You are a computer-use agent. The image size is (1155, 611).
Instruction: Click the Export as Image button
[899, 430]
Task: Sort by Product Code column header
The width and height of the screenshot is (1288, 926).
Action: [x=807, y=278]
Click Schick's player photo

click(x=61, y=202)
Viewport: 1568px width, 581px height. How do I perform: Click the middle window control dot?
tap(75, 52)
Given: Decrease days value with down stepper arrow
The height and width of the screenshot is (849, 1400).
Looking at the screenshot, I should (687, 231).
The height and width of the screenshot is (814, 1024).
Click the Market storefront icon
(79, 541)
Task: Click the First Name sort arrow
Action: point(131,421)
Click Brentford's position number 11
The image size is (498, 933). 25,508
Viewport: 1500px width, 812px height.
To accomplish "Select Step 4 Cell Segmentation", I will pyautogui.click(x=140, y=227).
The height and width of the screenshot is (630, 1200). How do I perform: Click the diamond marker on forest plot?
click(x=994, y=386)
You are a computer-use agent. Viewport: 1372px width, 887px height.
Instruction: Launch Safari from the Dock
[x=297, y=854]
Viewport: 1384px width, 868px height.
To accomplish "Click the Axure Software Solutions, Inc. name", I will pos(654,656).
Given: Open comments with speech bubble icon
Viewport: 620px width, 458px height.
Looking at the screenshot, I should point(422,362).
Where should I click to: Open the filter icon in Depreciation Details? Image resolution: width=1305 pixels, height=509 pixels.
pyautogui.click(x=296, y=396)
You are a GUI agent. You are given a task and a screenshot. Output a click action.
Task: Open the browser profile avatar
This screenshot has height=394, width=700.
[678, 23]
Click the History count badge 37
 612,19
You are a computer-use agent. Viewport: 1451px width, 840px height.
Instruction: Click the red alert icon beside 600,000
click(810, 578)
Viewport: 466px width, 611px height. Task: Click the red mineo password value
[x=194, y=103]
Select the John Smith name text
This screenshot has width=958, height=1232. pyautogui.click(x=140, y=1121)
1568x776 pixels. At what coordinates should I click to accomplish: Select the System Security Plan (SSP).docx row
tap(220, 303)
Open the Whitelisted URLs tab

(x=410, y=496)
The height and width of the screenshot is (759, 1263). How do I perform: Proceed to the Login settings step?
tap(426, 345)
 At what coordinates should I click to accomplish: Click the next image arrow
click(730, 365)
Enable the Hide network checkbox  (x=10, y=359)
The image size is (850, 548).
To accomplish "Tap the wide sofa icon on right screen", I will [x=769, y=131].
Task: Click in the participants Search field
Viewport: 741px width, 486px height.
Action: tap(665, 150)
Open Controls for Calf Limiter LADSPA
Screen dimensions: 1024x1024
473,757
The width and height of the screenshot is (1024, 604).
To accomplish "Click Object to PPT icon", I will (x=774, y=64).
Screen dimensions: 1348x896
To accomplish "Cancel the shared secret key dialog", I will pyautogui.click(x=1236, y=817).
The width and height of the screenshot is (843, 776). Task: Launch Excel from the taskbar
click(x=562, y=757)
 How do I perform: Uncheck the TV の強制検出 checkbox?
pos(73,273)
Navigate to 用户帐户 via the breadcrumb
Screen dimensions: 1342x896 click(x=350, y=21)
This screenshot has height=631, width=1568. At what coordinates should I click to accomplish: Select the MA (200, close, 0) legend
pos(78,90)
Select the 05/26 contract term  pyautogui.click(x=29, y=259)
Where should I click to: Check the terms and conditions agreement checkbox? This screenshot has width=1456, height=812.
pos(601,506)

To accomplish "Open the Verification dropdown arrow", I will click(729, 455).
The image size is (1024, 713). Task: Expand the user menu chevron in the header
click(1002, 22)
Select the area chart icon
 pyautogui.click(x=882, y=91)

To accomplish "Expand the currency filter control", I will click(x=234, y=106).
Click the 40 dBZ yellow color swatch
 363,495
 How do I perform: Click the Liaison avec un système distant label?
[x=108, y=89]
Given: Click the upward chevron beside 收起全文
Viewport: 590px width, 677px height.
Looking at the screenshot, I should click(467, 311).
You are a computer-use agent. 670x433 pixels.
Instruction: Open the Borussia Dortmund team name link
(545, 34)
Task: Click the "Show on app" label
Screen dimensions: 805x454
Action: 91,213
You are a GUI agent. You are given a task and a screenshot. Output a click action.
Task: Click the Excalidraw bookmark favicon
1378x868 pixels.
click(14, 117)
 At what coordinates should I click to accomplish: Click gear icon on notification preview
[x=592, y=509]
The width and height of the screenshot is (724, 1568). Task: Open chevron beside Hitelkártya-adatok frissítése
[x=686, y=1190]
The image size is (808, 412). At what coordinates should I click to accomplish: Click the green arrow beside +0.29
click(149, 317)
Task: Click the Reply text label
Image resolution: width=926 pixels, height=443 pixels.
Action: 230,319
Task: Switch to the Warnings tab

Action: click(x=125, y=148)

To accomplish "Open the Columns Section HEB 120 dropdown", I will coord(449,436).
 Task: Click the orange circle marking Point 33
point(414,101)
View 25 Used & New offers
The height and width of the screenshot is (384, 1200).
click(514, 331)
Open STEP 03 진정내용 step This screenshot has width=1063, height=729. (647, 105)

----------------

Render every line of the data above as a JSON list of strings, one string per line, leaving out blank lines.

[
  "You are a computer-use agent. The image size is (1155, 611).",
  "Instruction: Click the Export as Image button",
  "[899, 430]",
  "Task: Sort by Product Code column header",
  "The width and height of the screenshot is (1288, 926).",
  "Action: [x=807, y=278]",
  "Click Schick's player photo",
  "click(x=61, y=202)",
  "Viewport: 1568px width, 581px height. How do I perform: Click the middle window control dot?",
  "tap(75, 52)",
  "Given: Decrease days value with down stepper arrow",
  "The height and width of the screenshot is (849, 1400).",
  "Looking at the screenshot, I should (687, 231).",
  "The height and width of the screenshot is (814, 1024).",
  "Click the Market storefront icon",
  "(79, 541)",
  "Task: Click the First Name sort arrow",
  "Action: point(131,421)",
  "Click Brentford's position number 11",
  "The image size is (498, 933). 25,508",
  "Viewport: 1500px width, 812px height.",
  "To accomplish \"Select Step 4 Cell Segmentation\", I will pyautogui.click(x=140, y=227).",
  "The height and width of the screenshot is (630, 1200). How do I perform: Click the diamond marker on forest plot?",
  "click(x=994, y=386)",
  "You are a computer-use agent. Viewport: 1372px width, 887px height.",
  "Instruction: Launch Safari from the Dock",
  "[x=297, y=854]",
  "Viewport: 1384px width, 868px height.",
  "To accomplish \"Click the Axure Software Solutions, Inc. name\", I will pos(654,656).",
  "Given: Open comments with speech bubble icon",
  "Viewport: 620px width, 458px height.",
  "Looking at the screenshot, I should point(422,362).",
  "Where should I click to: Open the filter icon in Depreciation Details? Image resolution: width=1305 pixels, height=509 pixels.",
  "pyautogui.click(x=296, y=396)",
  "You are a GUI agent. You are given a task and a screenshot. Output a click action.",
  "Task: Open the browser profile avatar",
  "This screenshot has height=394, width=700.",
  "[678, 23]",
  "Click the History count badge 37",
  " 612,19",
  "You are a computer-use agent. Viewport: 1451px width, 840px height.",
  "Instruction: Click the red alert icon beside 600,000",
  "click(810, 578)",
  "Viewport: 466px width, 611px height. Task: Click the red mineo password value",
  "[x=194, y=103]",
  "Select the John Smith name text",
  "This screenshot has width=958, height=1232. pyautogui.click(x=140, y=1121)",
  "1568x776 pixels. At what coordinates should I click to accomplish: Select the System Security Plan (SSP).docx row",
  "tap(220, 303)",
  "Open the Whitelisted URLs tab",
  "(x=410, y=496)",
  "The height and width of the screenshot is (759, 1263). How do I perform: Proceed to the Login settings step?",
  "tap(426, 345)",
  " At what coordinates should I click to accomplish: Click the next image arrow",
  "click(730, 365)",
  "Enable the Hide network checkbox  (x=10, y=359)",
  "The image size is (850, 548).",
  "To accomplish \"Tap the wide sofa icon on right screen\", I will [x=769, y=131].",
  "Task: Click in the participants Search field",
  "Viewport: 741px width, 486px height.",
  "Action: tap(665, 150)",
  "Open Controls for Calf Limiter LADSPA",
  "Screen dimensions: 1024x1024",
  "473,757",
  "The width and height of the screenshot is (1024, 604).",
  "To accomplish \"Click Object to PPT icon\", I will (x=774, y=64).",
  "Screen dimensions: 1348x896",
  "To accomplish \"Cancel the shared secret key dialog\", I will pyautogui.click(x=1236, y=817).",
  "The width and height of the screenshot is (843, 776). Task: Launch Excel from the taskbar",
  "click(x=562, y=757)",
  " How do I perform: Uncheck the TV の強制検出 checkbox?",
  "pos(73,273)",
  "Navigate to 用户帐户 via the breadcrumb",
  "Screen dimensions: 1342x896 click(x=350, y=21)",
  "This screenshot has height=631, width=1568. At what coordinates should I click to accomplish: Select the MA (200, close, 0) legend",
  "pos(78,90)",
  "Select the 05/26 contract term  pyautogui.click(x=29, y=259)",
  "Where should I click to: Check the terms and conditions agreement checkbox? This screenshot has width=1456, height=812.",
  "pos(601,506)",
  "To accomplish \"Open the Verification dropdown arrow\", I will click(729, 455).",
  "The image size is (1024, 713). Task: Expand the user menu chevron in the header",
  "click(1002, 22)",
  "Select the area chart icon",
  " pyautogui.click(x=882, y=91)",
  "To accomplish \"Expand the currency filter control\", I will click(x=234, y=106).",
  "Click the 40 dBZ yellow color swatch",
  " 363,495",
  " How do I perform: Click the Liaison avec un système distant label?",
  "[x=108, y=89]",
  "Given: Click the upward chevron beside 收起全文",
  "Viewport: 590px width, 677px height.",
  "Looking at the screenshot, I should click(467, 311).",
  "You are a computer-use agent. 670x433 pixels.",
  "Instruction: Open the Borussia Dortmund team name link",
  "(545, 34)",
  "Task: Click the \"Show on app\" label",
  "Screen dimensions: 805x454",
  "Action: 91,213",
  "You are a GUI agent. You are given a task and a screenshot. Output a click action.",
  "Task: Click the Excalidraw bookmark favicon",
  "1378x868 pixels.",
  "click(14, 117)",
  " At what coordinates should I click to accomplish: Click gear icon on notification preview",
  "[x=592, y=509]",
  "The width and height of the screenshot is (724, 1568). Task: Open chevron beside Hitelkártya-adatok frissítése",
  "[x=686, y=1190]",
  "The image size is (808, 412). At what coordinates should I click to accomplish: Click the green arrow beside +0.29",
  "click(149, 317)",
  "Task: Click the Reply text label",
  "Image resolution: width=926 pixels, height=443 pixels.",
  "Action: 230,319",
  "Task: Switch to the Warnings tab",
  "Action: click(x=125, y=148)",
  "To accomplish \"Open the Columns Section HEB 120 dropdown\", I will coord(449,436).",
  " Task: Click the orange circle marking Point 33",
  "point(414,101)",
  "View 25 Used & New offers",
  "The height and width of the screenshot is (384, 1200).",
  "click(514, 331)",
  "Open STEP 03 진정내용 step This screenshot has width=1063, height=729. (647, 105)"
]